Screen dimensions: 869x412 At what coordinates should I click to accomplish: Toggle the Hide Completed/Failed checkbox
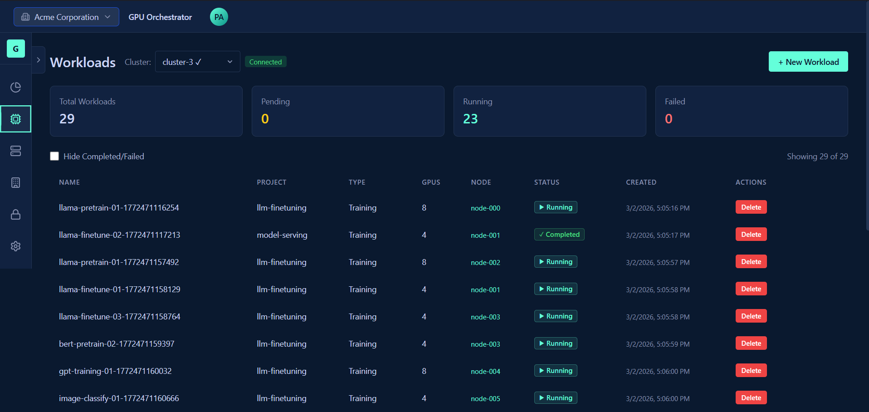click(x=54, y=156)
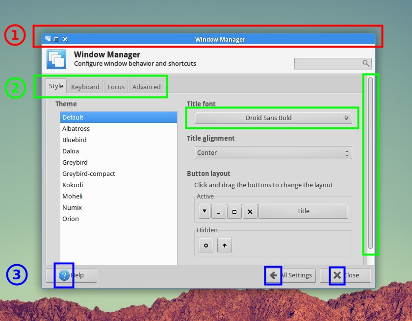This screenshot has height=321, width=412.
Task: Click the Window Manager header icon
Action: pyautogui.click(x=56, y=59)
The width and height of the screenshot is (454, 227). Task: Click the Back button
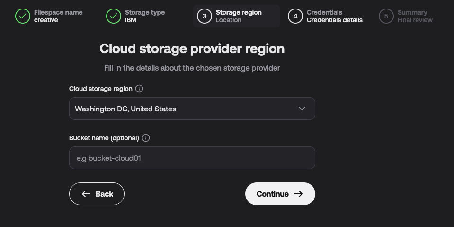click(97, 194)
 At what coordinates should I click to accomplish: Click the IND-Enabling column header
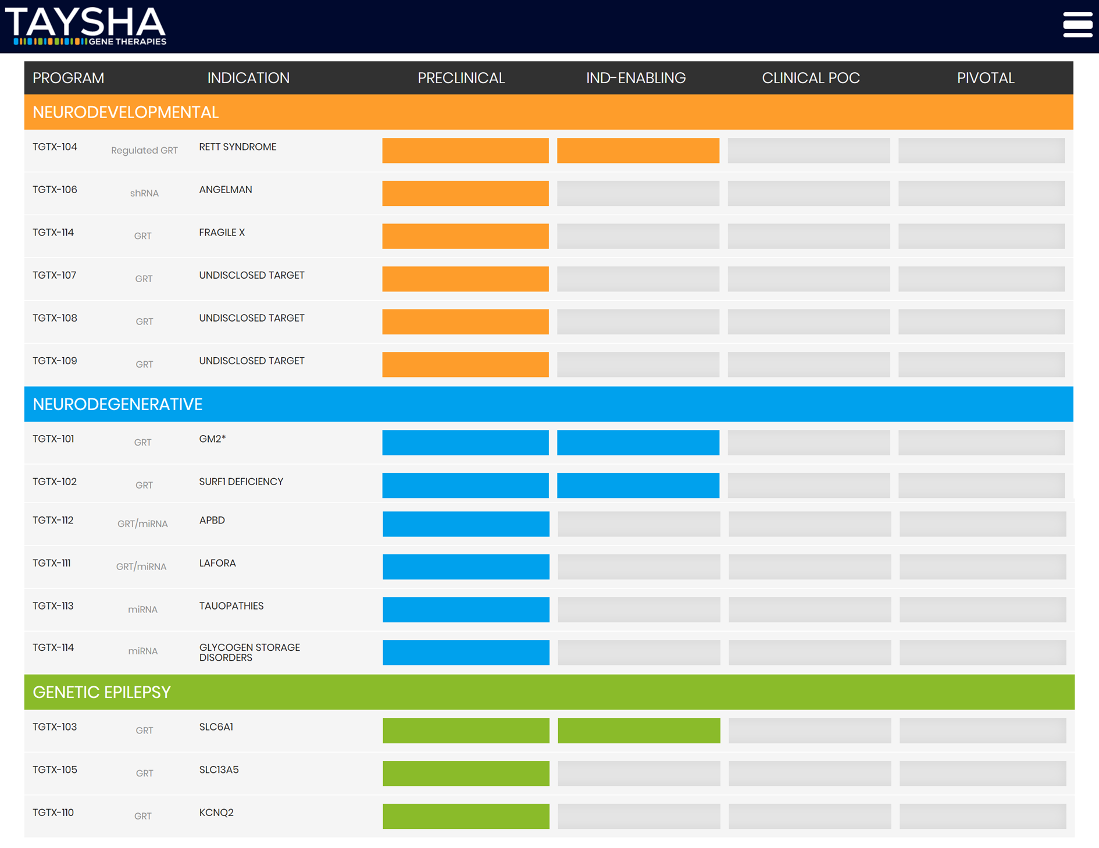click(x=636, y=78)
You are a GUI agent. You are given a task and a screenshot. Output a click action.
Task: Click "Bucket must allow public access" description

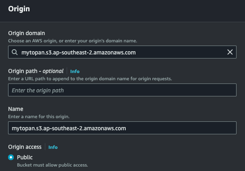(52, 165)
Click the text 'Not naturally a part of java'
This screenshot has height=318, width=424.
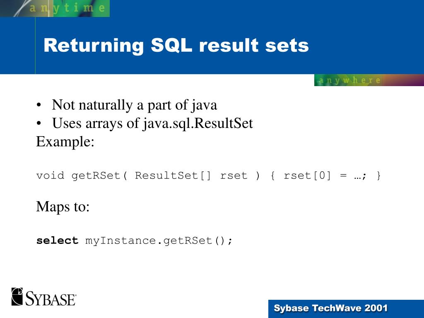pyautogui.click(x=135, y=105)
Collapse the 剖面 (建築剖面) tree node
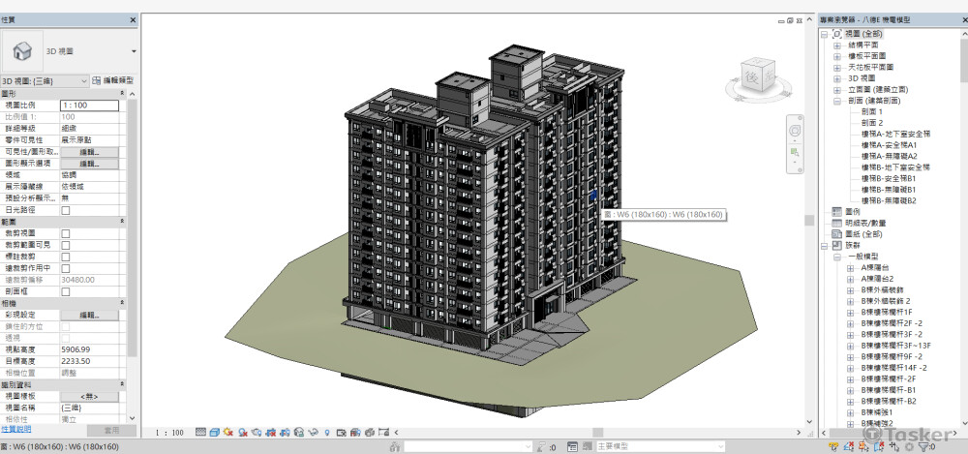Viewport: 968px width, 454px height. point(837,101)
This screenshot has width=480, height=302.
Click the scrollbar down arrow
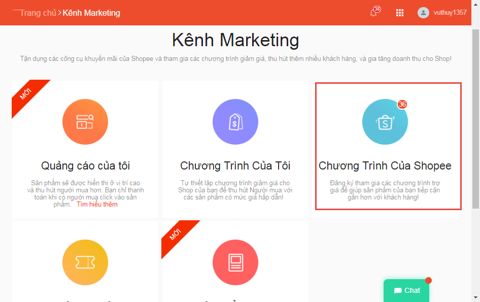pos(475,297)
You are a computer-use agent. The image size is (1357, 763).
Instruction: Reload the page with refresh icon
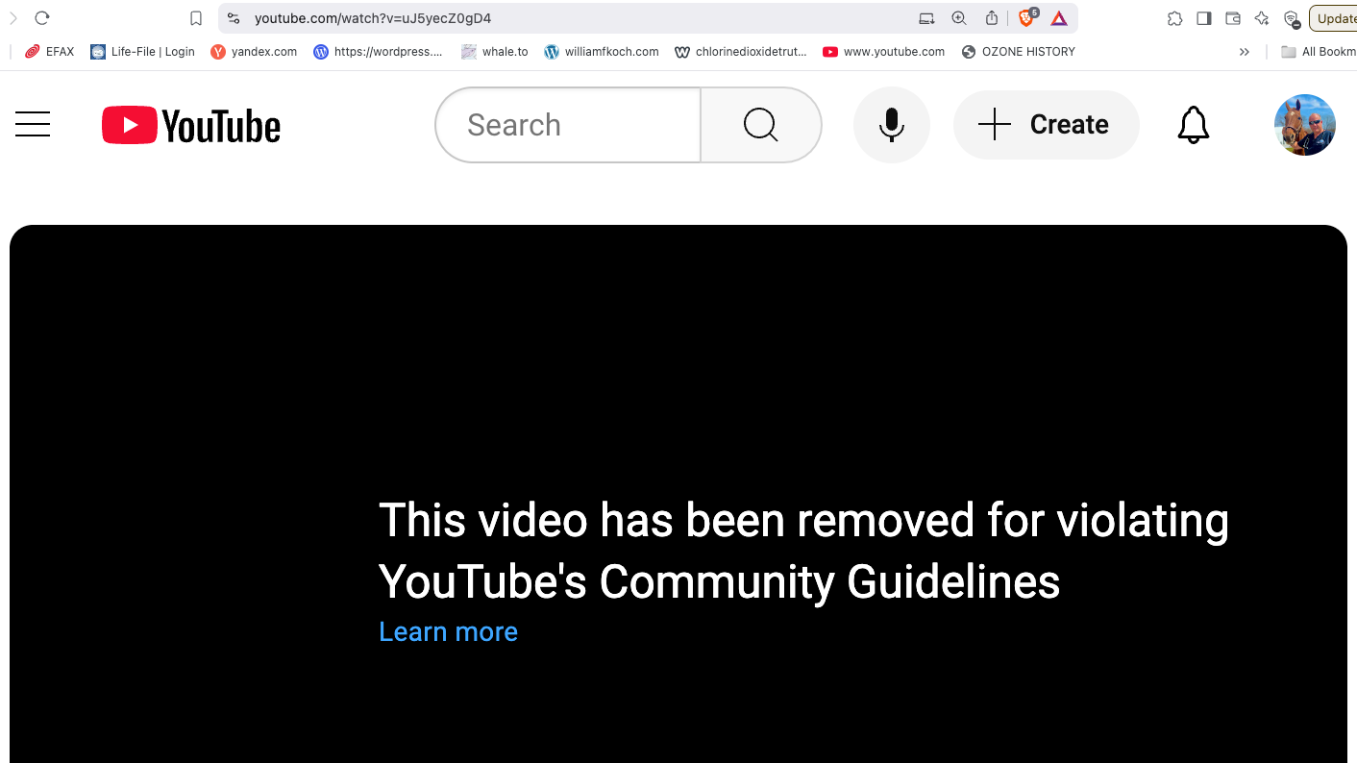pyautogui.click(x=42, y=18)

-------------------------

Rewrite everything from the line containing "This screenshot has width=480, height=302." down through the end of the rows, substituting "reload button" for "refresh icon" and changing nothing else. Leave the pictures out.

This screenshot has width=480, height=302.
Click the scrollbar down arrow
pos(475,297)
You are a computer-use agent. The image size is (1357, 763).
Instruction: Reload the page with reload button
pyautogui.click(x=42, y=18)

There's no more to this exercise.